Apesar do enorme avanço na capacidade de diagnosticar uma das 10 mil doenças genéticas raras, ou se uma pessoa tem predisposição a ter filhos com alguma delas, no que se refere ás doenças mais comuns, o impacto foi até o momento muito menor. Não sabemos quais e quantos genes fazem parte do componente genético de doenças como hipertensão, diabetes, obesidade, câncer, depressão, esquizofrenia, entre outras. Já no que se refere a transformar os conhecimentos adquiridos em tratamentos, poucas drogas foram desenvolvidas nos últimos 10 anos baseadas nas descobertas do Genoma Humano.

O futuro

Mesmo enfrentando barreiras éticas, legais, morais, filosóficas, culturais e religiosas, o conhecimento a ser adquirido do genoma poderá ainda trazer boa parte das respostas para os enigmas do ser humano, como "De onde nós viemos?", "Quem nós somos?" e "Para onde nós iremos?". Essas perguntas poderão ser, pelo menos parcialmente respondidas, quando compreendermos a real mensagem que o Genoma pode nos revelar.

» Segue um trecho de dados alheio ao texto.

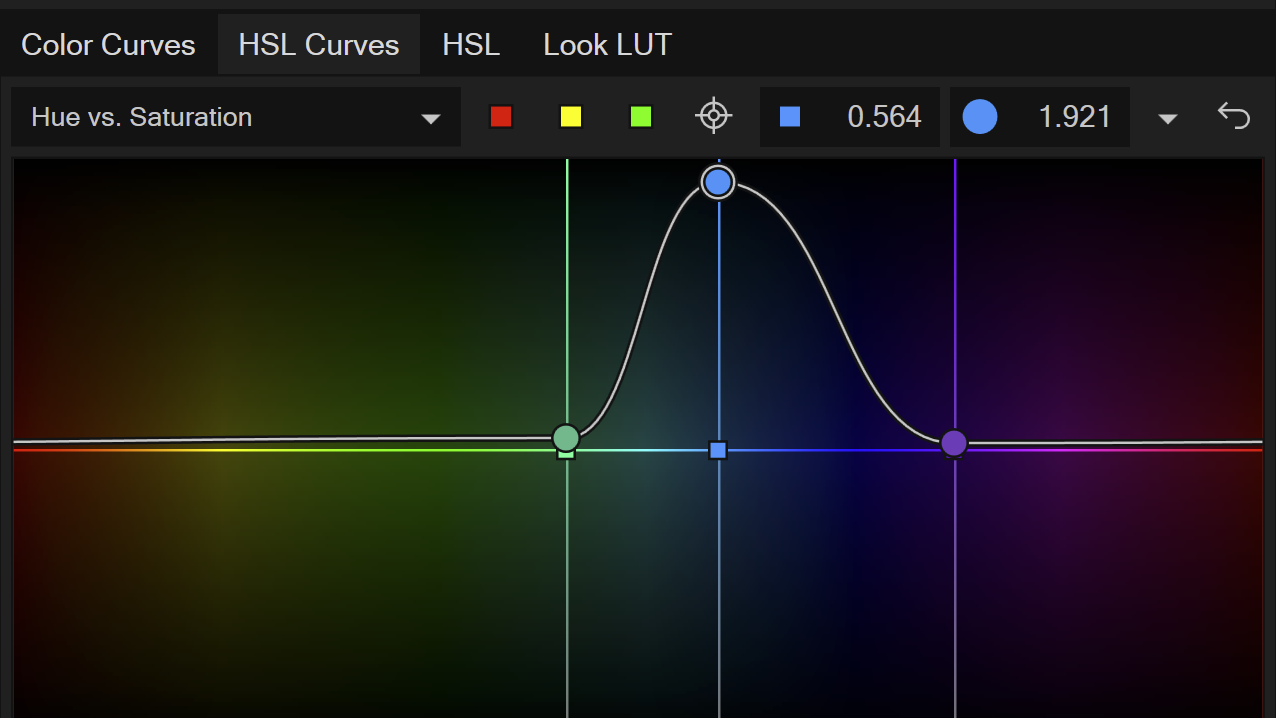Open the Look LUT tab
This screenshot has height=718, width=1276.
[606, 44]
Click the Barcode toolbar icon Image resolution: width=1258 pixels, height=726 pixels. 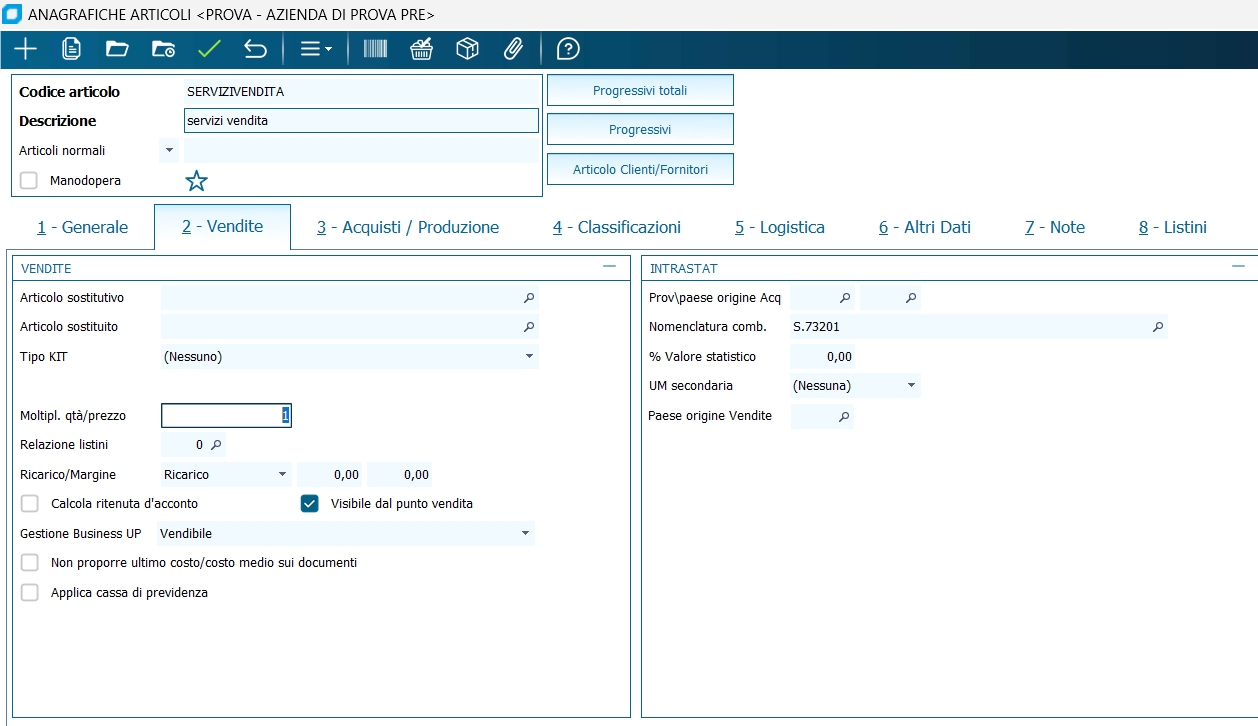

A descoberta de um número bem menor de genes do que imaginávamos no genoma humano, por exemplo, traz da natureza mais uma lição a ser aprendida pelos seres humanos: a de que não existe um determinismo genético para tudo, ou seja, nem tudo está escrito nos nossos genes. Traz também uma lição de respeito aos outros seres vivos e ao meio ambiente.

Para o Dr. Salmo, os cientistas devem continuar a ser movidos pelo instinto e ter garantida a liberdade de seguir em suas pesquisas sem se preocupar onde elas os levará. “Mas dependerá da sociedade organizada determinar para onde devemos caminhar”, diz.

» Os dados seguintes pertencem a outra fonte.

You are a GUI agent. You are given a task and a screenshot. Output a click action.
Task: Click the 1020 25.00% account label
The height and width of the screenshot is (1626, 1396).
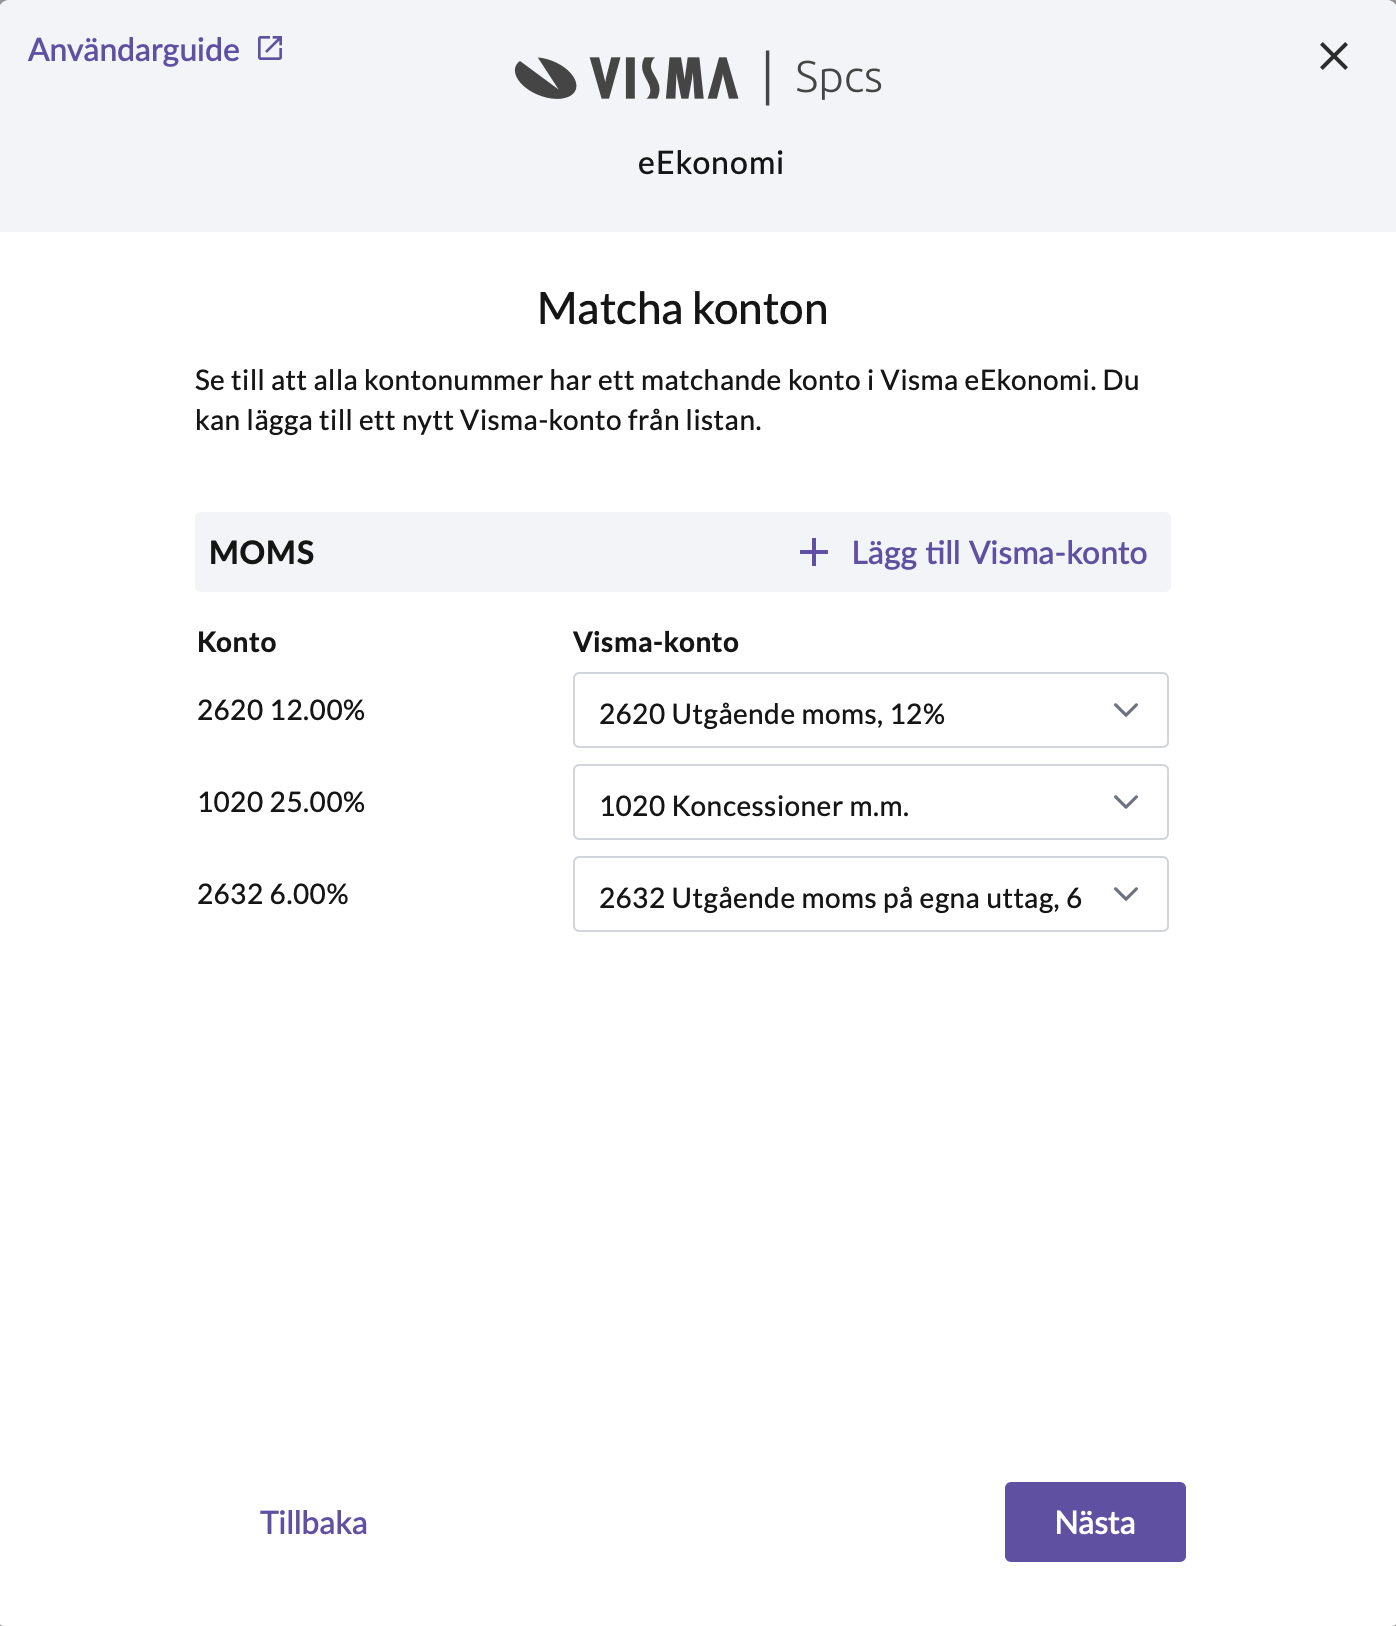(x=281, y=802)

“Vamos precisar aprender a trabalhar em equipes interdisciplinares, que possam produzir conhecimento não só em pesquisa, mas em questões como propriedade intelectual, consentimento informado, legislações que protejam a população de discriminação genética, protegendo suas privacidades. Vamos precisar treinar os novos Médicos, os educadores, gestores públicos e a população em geral para que possam compreender a medicina genômica”, explica o especialista.

Por fim, será preciso formar muito mais profissionais treinados em Aconselhamento Genético, um processo de comunicação sobre problemas humanos associados com a ocorrência ou risco de recorrência de uma doença genética na família, através do qual os pacientes e/ou parentes que possuam ou estão em risco de possuir uma doença hereditária são informados sobre as características da condição, a probabilidade ou risco de desenvolvê-la ou transmiti-la, e as opções pelas quais pode ser prevenida ou melhorada.

No Brasil, o quadro ainda é preocupante, já que o país tem um médico geneticista para cada milhão de habitantes, 80% deles concentrados nas regiões Sul e Sudeste. “É preciso que políticos e gestores de saúde compreendam que se o Aconselhamento Genético não estiver disponível para a maioria da população, todo este esforço será quase inútil. Para um país que nem sequer possibilita aos pacientes do SUS acesso aos serviços básicos de genética há necessidade de uma mudança urgente e radical na forma como a saúde é planejada e (des)valorizada em nosso país. “Isso se realmente queremos um dia poder usufruir desta revolução na Medicina”, finaliza o Dr. Salmo Raskin.